Worldwide income is an aggregation of your foreign and domestic income. Foreign, from the IRS standpoint, means any place outside of the United States. This may be in your home country or some other country. So, as an L-1 visa holder, you will be seen as a U.S. resident for tax purposes as long as you meet the substantial presence test.
How is the Substantial Resident Test Determined?
The substantial resident test will depend on how much time you spend in the U.S. on your work visa. You will be classified as a U.S. tax resident if:
- You are present in the United States for up to 31 days during the current year; and
- The number of days spent in the United States in the current year, plus one-third of the total number of days in the United States year before, plus one-sixth of the total number of days you spent in the United States in the year before that, is at least 183 days. That is:
- All the days you were present in the current year, plus
- One-third (1/3) of the days you were present in the first year before the current year, plus
- One-sixth (1/6) of the days you were present in the second year before the current year.

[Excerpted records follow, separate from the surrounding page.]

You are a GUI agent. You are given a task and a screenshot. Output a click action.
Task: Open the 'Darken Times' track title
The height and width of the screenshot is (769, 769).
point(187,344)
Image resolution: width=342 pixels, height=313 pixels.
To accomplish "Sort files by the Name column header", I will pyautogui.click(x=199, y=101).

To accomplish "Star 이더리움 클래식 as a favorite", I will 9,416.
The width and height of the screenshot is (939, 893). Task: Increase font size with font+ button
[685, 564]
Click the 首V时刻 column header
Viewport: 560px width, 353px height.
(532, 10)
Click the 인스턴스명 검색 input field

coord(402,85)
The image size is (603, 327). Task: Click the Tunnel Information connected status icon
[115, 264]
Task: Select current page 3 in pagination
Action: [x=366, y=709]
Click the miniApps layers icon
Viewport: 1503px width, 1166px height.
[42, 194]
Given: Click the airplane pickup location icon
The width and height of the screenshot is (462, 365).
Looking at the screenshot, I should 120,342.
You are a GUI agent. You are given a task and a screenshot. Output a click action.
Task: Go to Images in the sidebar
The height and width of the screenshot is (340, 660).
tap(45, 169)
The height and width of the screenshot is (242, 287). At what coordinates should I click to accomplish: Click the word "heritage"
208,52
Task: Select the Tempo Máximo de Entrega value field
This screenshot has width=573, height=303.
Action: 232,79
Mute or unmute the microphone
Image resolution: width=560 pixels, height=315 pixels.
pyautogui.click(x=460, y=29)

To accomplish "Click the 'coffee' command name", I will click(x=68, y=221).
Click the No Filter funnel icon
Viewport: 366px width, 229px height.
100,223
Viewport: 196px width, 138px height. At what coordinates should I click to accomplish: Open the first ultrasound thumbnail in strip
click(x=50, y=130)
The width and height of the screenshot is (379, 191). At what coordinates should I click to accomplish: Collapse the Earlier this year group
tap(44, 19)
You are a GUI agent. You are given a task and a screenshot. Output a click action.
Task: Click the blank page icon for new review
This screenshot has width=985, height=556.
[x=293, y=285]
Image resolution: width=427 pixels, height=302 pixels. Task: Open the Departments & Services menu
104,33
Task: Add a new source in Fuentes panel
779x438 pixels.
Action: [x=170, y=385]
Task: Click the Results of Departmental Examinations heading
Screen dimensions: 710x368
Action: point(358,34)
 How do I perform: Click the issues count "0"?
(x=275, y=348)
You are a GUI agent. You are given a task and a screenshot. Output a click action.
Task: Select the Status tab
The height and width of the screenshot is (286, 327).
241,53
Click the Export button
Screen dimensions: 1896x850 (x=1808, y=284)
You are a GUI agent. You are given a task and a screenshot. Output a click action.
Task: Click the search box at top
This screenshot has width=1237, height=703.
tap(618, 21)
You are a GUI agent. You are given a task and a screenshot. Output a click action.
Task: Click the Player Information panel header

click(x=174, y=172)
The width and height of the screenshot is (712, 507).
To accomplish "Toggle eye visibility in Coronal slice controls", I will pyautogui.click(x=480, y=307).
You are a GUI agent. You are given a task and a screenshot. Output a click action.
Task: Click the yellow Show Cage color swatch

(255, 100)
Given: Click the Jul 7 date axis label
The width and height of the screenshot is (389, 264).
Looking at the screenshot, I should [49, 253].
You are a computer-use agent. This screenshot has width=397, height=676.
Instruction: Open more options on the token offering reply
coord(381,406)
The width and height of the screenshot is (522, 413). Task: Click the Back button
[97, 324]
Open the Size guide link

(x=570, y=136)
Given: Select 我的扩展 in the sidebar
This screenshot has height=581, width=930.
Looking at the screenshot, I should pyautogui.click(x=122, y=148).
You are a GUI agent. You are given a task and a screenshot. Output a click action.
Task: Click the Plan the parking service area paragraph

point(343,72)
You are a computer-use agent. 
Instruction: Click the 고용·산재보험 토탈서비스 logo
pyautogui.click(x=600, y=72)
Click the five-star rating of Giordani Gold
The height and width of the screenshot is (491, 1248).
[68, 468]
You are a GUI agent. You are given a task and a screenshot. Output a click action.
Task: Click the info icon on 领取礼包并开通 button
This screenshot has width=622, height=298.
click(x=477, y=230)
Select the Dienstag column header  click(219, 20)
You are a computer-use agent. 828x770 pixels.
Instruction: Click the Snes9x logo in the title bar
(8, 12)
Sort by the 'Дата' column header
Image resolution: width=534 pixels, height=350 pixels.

You were physically in the U.S. for 120 days each year in 2017, 2018, and 2019. To determine if you meet the substantial presence test for 2019, count the full days of presence in 2017, 1/3 days of presence in 2018 (40 days), and 1/6 days of presence in 2019 (20 days): 120 days + 40 days + 20 days = 180 days.
In this case, you will not be considered a resident under the substantial presence for 2019 because the total 3-year period is 180 days. This means you will only be required to pay tax on money earned while working in the United States.
You were physically in the U.S. on 130 days in 2017, 120 days in 2018, and 120 days in 2019. To determine if you are considered to have met the substantial presence test, you will need to count the full days of presence in 2017 (130 days), plus 1/3 of 2018 (40 days), plus 1/6 of 2019 (20 days): 130 + 40 + 20 = 190 days.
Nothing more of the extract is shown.